The Guardian said the “30-year-old crypto mogul rode a boom in the value of bitcoin and other digital assets to become a billionaire several times over and an influential political donor in the United States”.
He poured hundreds of millions of dollars into mainstream marketing to promote his exchange, including the naming rights to leading esports league TSM and the NBA Miami Heat’s arena. It was also reported he offered to help Elon Musk part-fund his takeover of Twitter.
His wealth peaked at $26 billion in early 2022, when he was ranked the 60th richest person in the world by The World's Billionaires. However, by October 2022 his fortune had dropped to an estimated $10 billion and was wiped out almost overnight when FTX collapsed in early November after a wave of withdrawals. He was freed on a $250 million bond following his extradition in December from the Bahamas, where he lived and where the exchange was based.
He faces charges of wire fraud, commodities fraud, securities fraud, money laundering and campaign finance law violations, and could serve up to 115 years in prison if convicted.
A man of ‘striking contradictions’
“Bankman-Fried is marked by striking contradictions”, said Yahoo! Finance, which ran a profile of him in 2021.
“On the one hand, he is a classically driven businessman who sleeps four-hour nights, famously catnapping in a beanbag chair at the office so subordinates can wake him at any hour for guidance,” said the news site. “Yet Bankman-Fried is also disarmingly reflective, candid, and almost academic in his apparent effort to give dispassionate and truthful answers.”

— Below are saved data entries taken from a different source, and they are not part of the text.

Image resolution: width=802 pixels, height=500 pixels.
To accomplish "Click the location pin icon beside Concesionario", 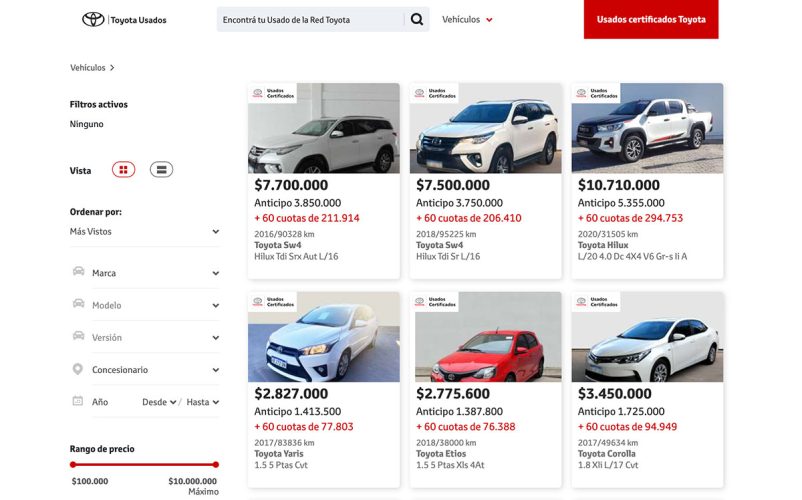I will click(78, 369).
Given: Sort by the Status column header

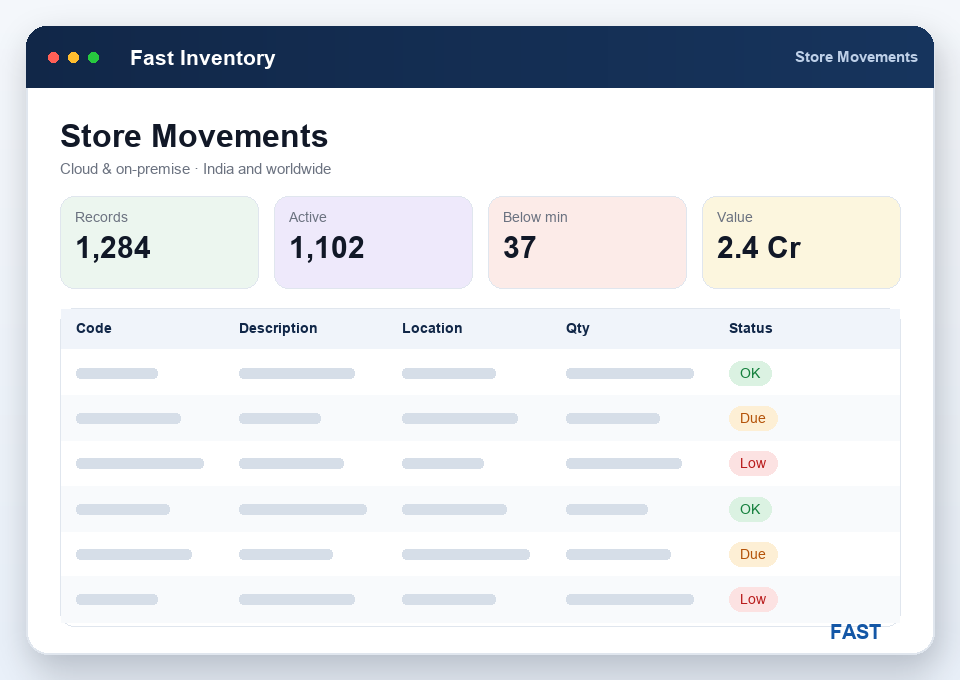Looking at the screenshot, I should pyautogui.click(x=751, y=328).
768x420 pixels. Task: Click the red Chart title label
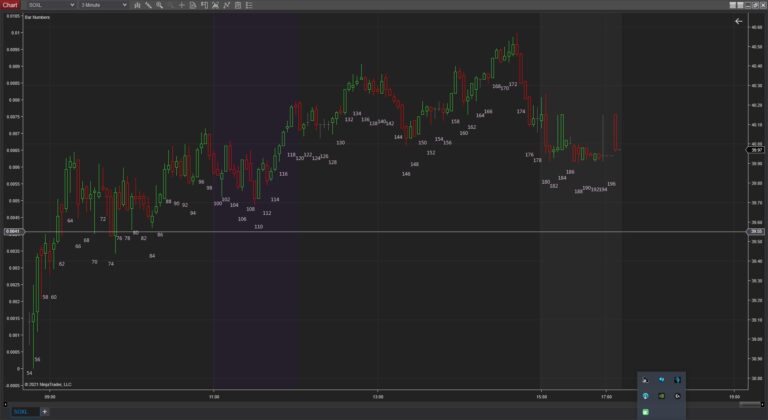pos(10,5)
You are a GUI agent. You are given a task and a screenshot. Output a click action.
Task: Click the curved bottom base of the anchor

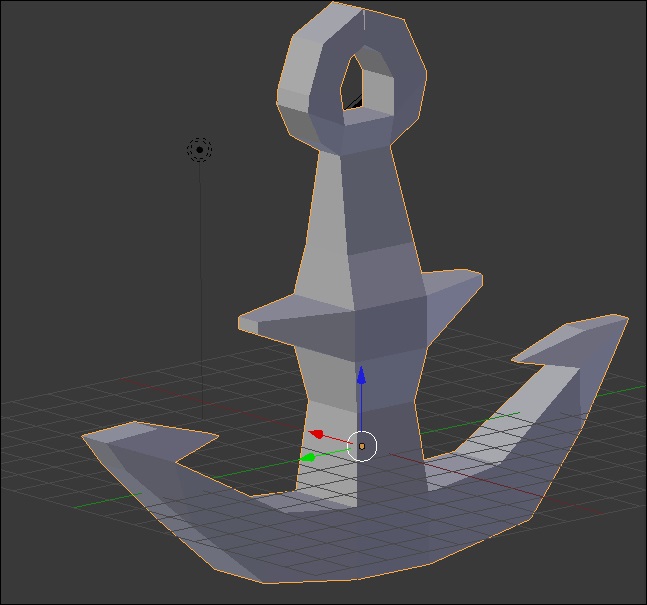(330, 540)
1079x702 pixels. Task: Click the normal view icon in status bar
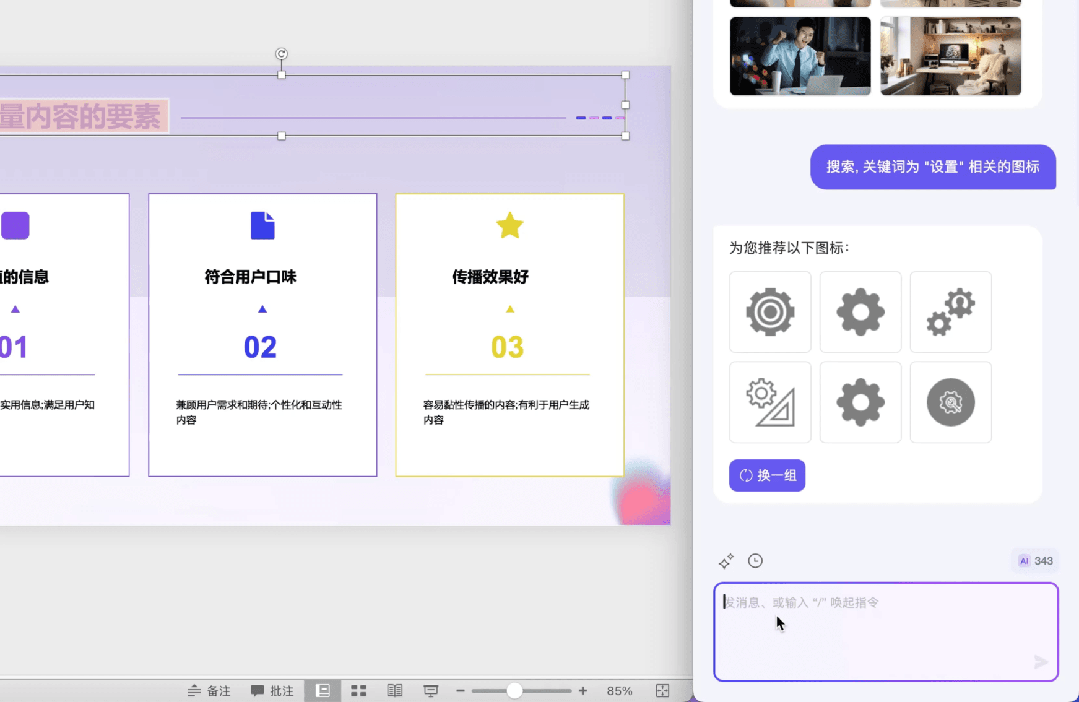pyautogui.click(x=322, y=690)
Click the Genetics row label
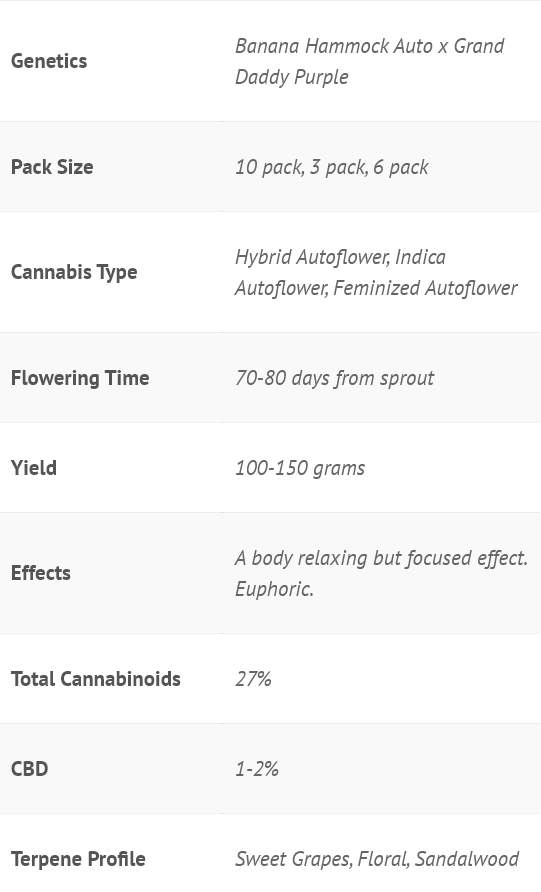The height and width of the screenshot is (892, 541). pyautogui.click(x=49, y=61)
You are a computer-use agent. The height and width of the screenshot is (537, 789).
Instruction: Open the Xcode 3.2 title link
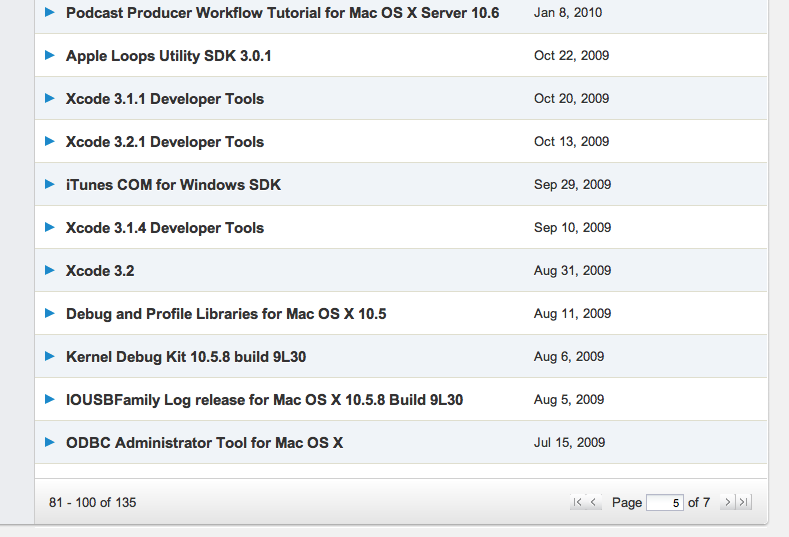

A self-described “Benthamite,” “effective altruist” and vegan, he was reported as having “a Robin Hood-like philosophy” by Bloomberg in April last year, after the billionaire vowed to give away his fortune.
Yet there is another, darker side to him which manifested in the way he ran his companies, according to John Ray, who oversaw the $23 billion bankruptcy of Enron and took over as CEO of FTX after Bankman-Fried stepped down in November.
In what Forbes described as “a scathing rebuke of Bankman-Fried’s leadership”, Ray said, “Never in my career have I seen such a complete failure of corporate controls and such a complete absence of trustworthy financial information as occurred here.”
“From compromised systems integrity and faulty regulatory oversight abroad to the concentration of control in the hands of a very small group of inexperienced, unsophisticated and potentially compromised individuals, this situation is unprecedented,” he added.
“Looming over our whole conversation,” said Kelsey Piper in Vox after Bankman-Fried began an exchange with her on Twitter in November last year, “was the fact that people who trusted him have lost their savings, and that he’s done incalculable damage to everything he proclaimed only a few weeks ago to care about.”
“The grief and pain he has caused is immense, and I came away from our conversation appalled by much of what he said. But if these mistakes haunted him, he largely didn’t show it,” she concluded.